On safely preparing and storing expressed breast milk: “Be sure to wash your hands before expressing or handling breast milk. When collecting milk, be sure to store it in clean containers, such as screw cap bottles, hard plastic cups with tight caps, or heavy-duty bags that fit directly into nursery bottles. Avoid using ordinary plastic storage bags or formula bottle bags, as these could easily leak or spill. If delivering breast milk to a child care provider, clearly label the container with the child’s name and date. Clearly label the milk with the date it was expressed to facilitate using the oldest milk first. Do not add fresh milk to already frozen milk within a storage container. It is best not to mix the two. Do not save milk from a used bottle for use at another feeding.”

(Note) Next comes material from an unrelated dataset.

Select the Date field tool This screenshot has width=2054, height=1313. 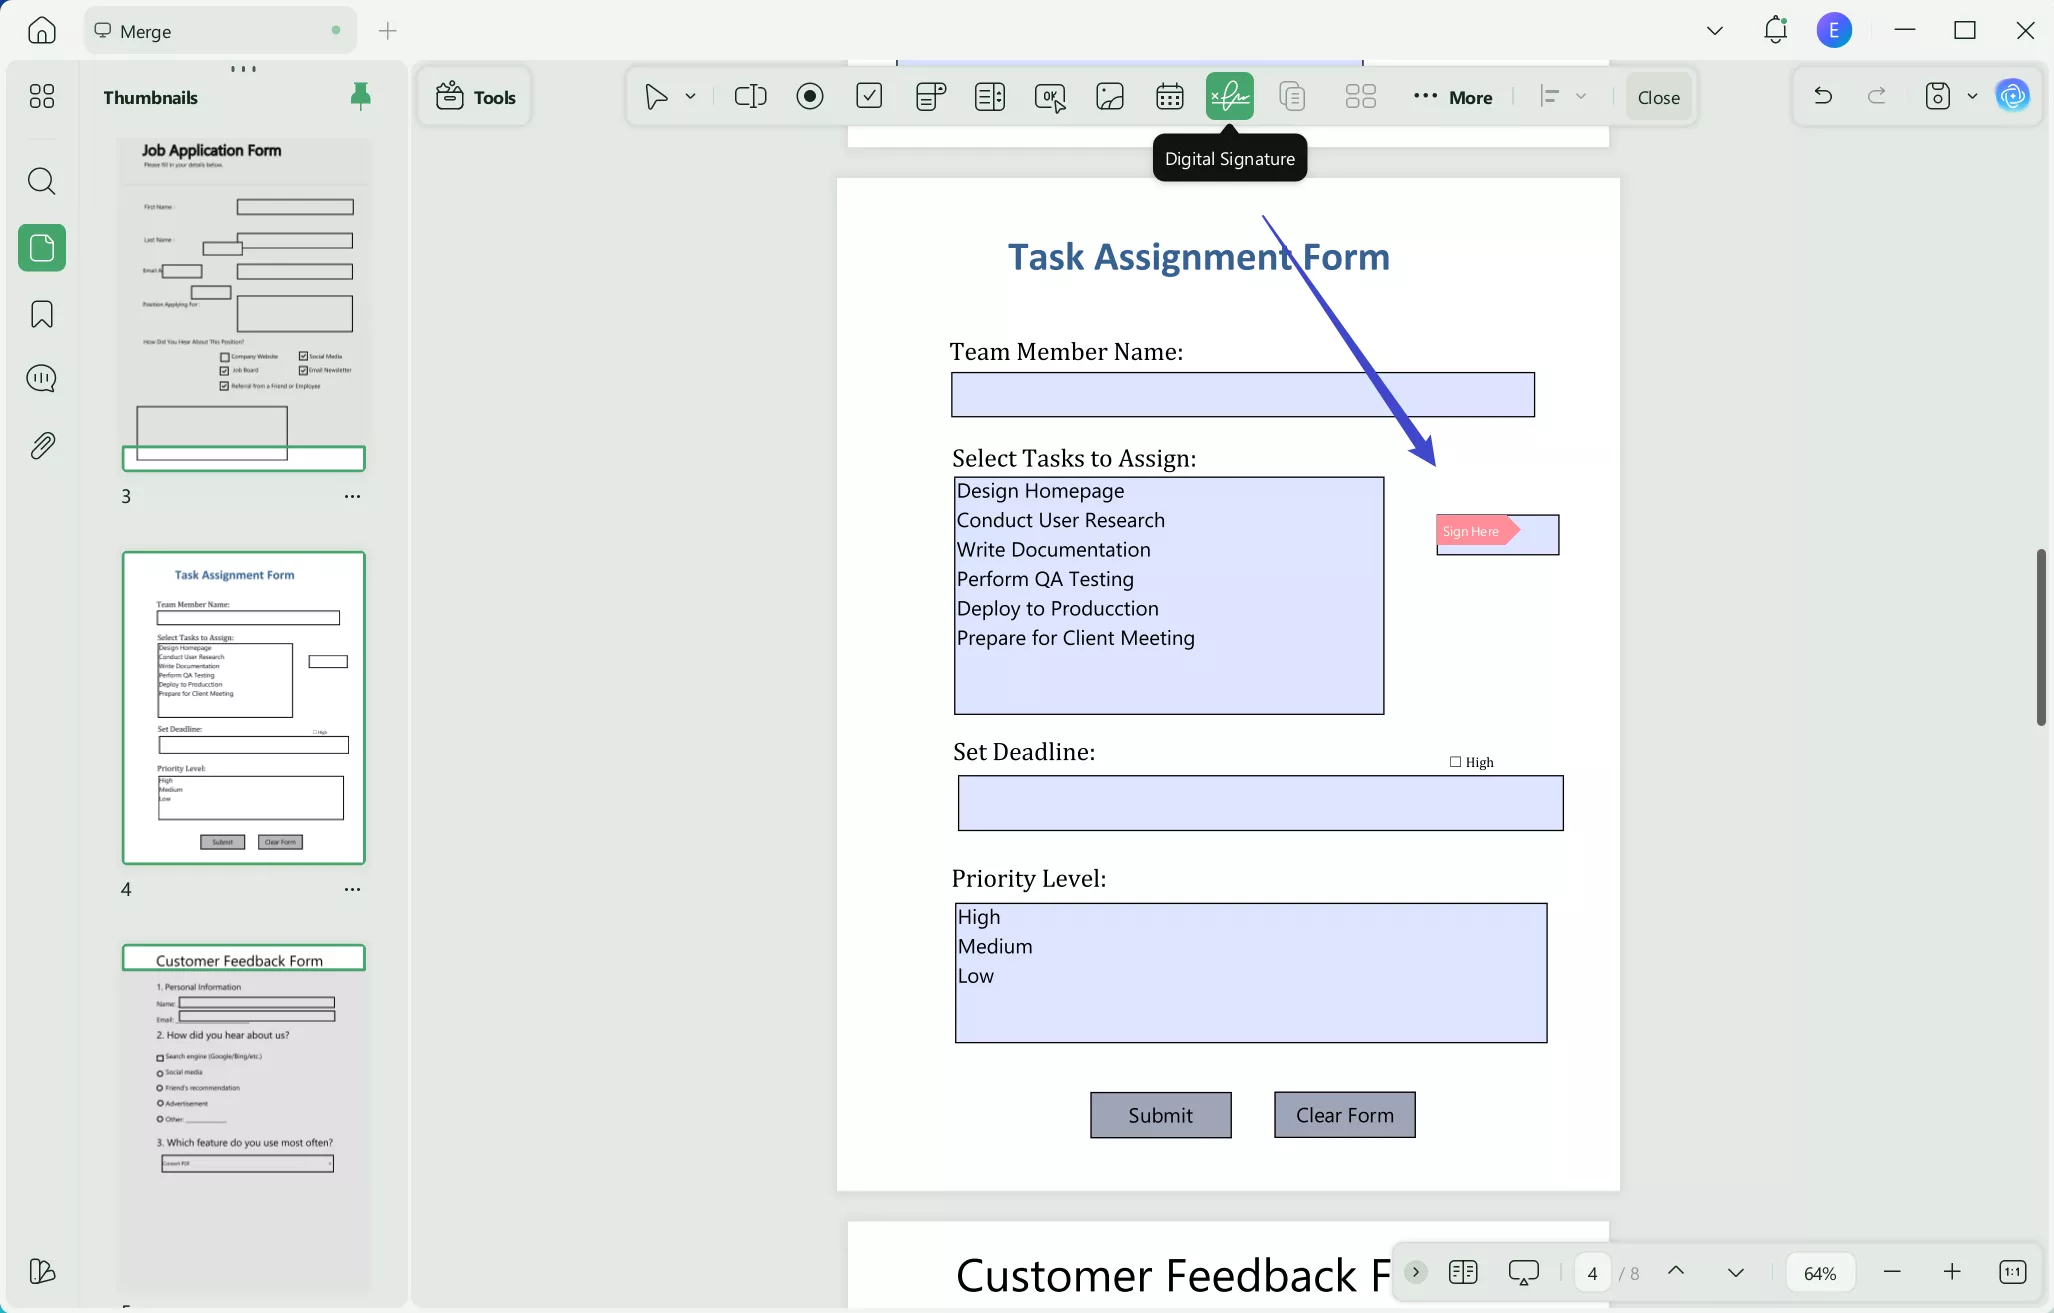coord(1169,96)
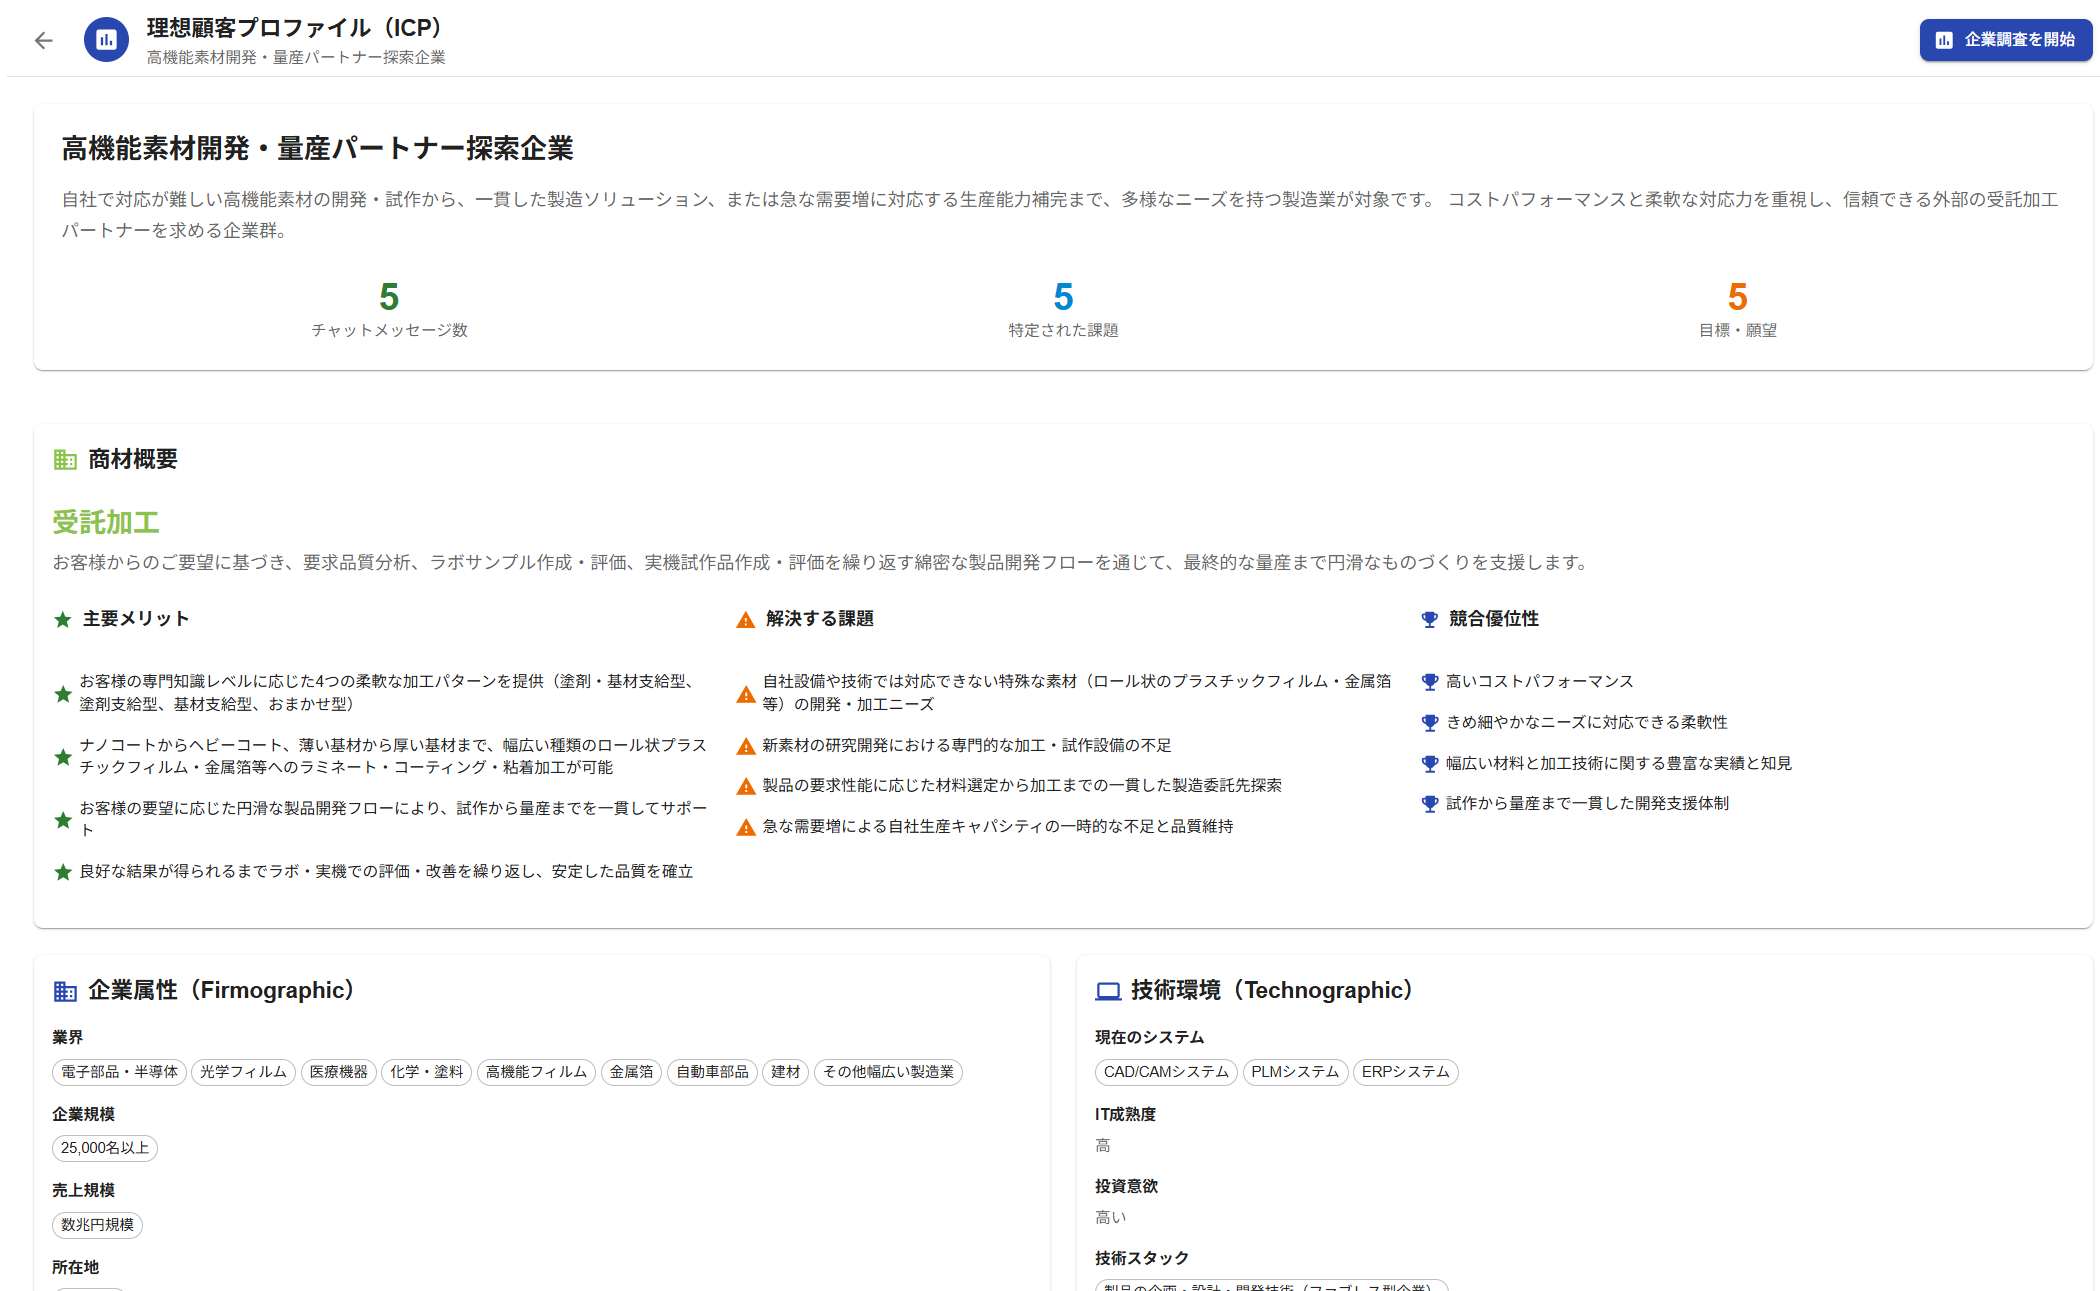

On safely thawing breast milk: “As time permits, thaw frozen breast milk by transferring it to the refrigerator for thawing or by swirling it in a bowl of warm water. Avoid using a microwave oven to thaw or heat bottles of breast milk. Microwave ovens do not heat liquids evenly. Uneven heating could easily scald a baby or damage the milk. Bottles may explode if left in the microwave too long. Excess heat can destroy the nutrient quality of the expressed milk. Do not re-freeze breast milk once it has been thawed.”

On maintaining a milk supply while traveling: “A mother who has a flexible schedule while traveling may take regular breaks to express her milk. Milk expression approximating the frequency with which the infant or child typically nurses (generally every 2-3 hours for infants less than 6 months old) helps a mother maintain her milk supply. Certainly, the longer the separation between the nursing mother and child, the more difficult it is to maintain a full milk supply. In general, separation of a week or less usually poses no major problem for a mother wishing to maintain breastfeeding during separation from her child. This duration becomes more flexible and can be maintained for a longer period of time as the child grows older and complementary foods play a greater role in the child’s diet. In many cases, after returning from travel, a nursing infant or child will help bring her milk supply to its prior level. Depending on her destination, a mother may need to plan for alternative methods of milk expression. Intermittent milk expression can be done manually or with the help of a small battery or manual breast pump. However, to maintain an abundant milk supply over an extended period of time, a woman may have greater success using a hospital-grade double breast electric pump.”

On storing and handling while traveling: “Expressed milk should be stored in clean, tightly sealed containers. Any container may be used if it can be thoroughly cleaned with hot, soapy water and if it seals tightly. Many mothers choose to use infant feeding bottles with solid caps to store milk. Milk may be stored and transported in refrigeration, or frozen in dry ice. Freshly expressed milk is safe for infant consumption even when stored at room temperature for up to 6–8 hours.
Fresh milk may be safely stored in an insulated cooler bag with frozen ice packs for up to 24 hours. Refrigerated milk can be stored for 5 days. Once milk is cooled, it should remain cool until the milk is consumed. Refrigerated milk can subsequently be frozen, however once frozen milk is fully thawed it should be used within one hour. Because of these requirements, a breastfeeding mother needs to consider access to safe storage options in making her decision whether to keep her expressed milk to bring back to her infant or child, or to discard it before returning home. Depending upon the destination, if no reliable milk storage is available, a mother traveling without her nursing infant or child may need to discard her expressed milk. In such a situation it is important to recognize the value of regular expression while separated to help her maintain her milk supply until she and her nursing infant or child can be reunited, regardless if milk is stored.”